Dante is a bit of a wuss, as he faints or screams all the way through Hell, once even pulling a tuft of hair from a head sticking out of the ground, but on the other hand the majestic Virgil, wearing a white sheet and wearing an olive wreath on his head in the style of an Olympic Games winner, and gesticulating hither and thither in extremely melodramatic fashion, doesn’t make any better an impression.

It is a frightening moment when Homer, Horace, Ovid and Lucanus appear and give the travelling duo the Roman salute, as within a few years of the film’s release, it would be co-opted by the fascists in Italy and Germany and become the Hitler salute.

This world where steam seems to be everywhere is a place where no one wants to end up.
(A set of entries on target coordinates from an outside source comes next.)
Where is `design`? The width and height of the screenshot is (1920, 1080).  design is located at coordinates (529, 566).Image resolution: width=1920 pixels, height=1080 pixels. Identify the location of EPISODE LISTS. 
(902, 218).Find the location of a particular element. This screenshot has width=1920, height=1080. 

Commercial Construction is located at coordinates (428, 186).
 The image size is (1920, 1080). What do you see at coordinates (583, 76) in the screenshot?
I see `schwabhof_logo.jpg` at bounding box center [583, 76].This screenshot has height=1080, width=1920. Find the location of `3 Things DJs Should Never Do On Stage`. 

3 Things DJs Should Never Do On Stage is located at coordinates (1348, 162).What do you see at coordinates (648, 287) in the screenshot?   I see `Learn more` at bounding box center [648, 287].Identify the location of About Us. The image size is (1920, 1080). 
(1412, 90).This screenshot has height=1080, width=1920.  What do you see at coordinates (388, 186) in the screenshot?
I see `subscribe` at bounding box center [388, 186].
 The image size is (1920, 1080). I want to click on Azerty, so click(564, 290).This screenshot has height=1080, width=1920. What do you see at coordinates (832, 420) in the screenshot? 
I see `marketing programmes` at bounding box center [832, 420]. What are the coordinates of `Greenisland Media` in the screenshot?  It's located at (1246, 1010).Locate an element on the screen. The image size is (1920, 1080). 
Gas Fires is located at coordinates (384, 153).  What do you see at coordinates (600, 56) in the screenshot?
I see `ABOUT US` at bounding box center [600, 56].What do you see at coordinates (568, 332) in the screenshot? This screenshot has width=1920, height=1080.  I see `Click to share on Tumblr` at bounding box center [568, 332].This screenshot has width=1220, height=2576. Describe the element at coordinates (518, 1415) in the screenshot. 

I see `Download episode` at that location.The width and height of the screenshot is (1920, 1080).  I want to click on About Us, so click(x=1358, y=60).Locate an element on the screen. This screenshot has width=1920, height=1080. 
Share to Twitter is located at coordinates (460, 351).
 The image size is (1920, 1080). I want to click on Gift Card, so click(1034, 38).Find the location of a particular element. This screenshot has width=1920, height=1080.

It is a place of endless misery, and the film presents a thorough catalogue of the pain and suffering that awaits those who choose to live according to their own vices and desires. It is sometimes rather obvious that the story was conceived on the first level to warn Dante’s fellow Florentines of their reckless behaviour, but the rundown of the levels of Hell makes for a powerful visual argument against immorality.

The film is unfortunately very episodic, and even the relationship between the two main characters, Dante and Virgil, is not allowed to develop. But as a purely visual experience, this film is a feast.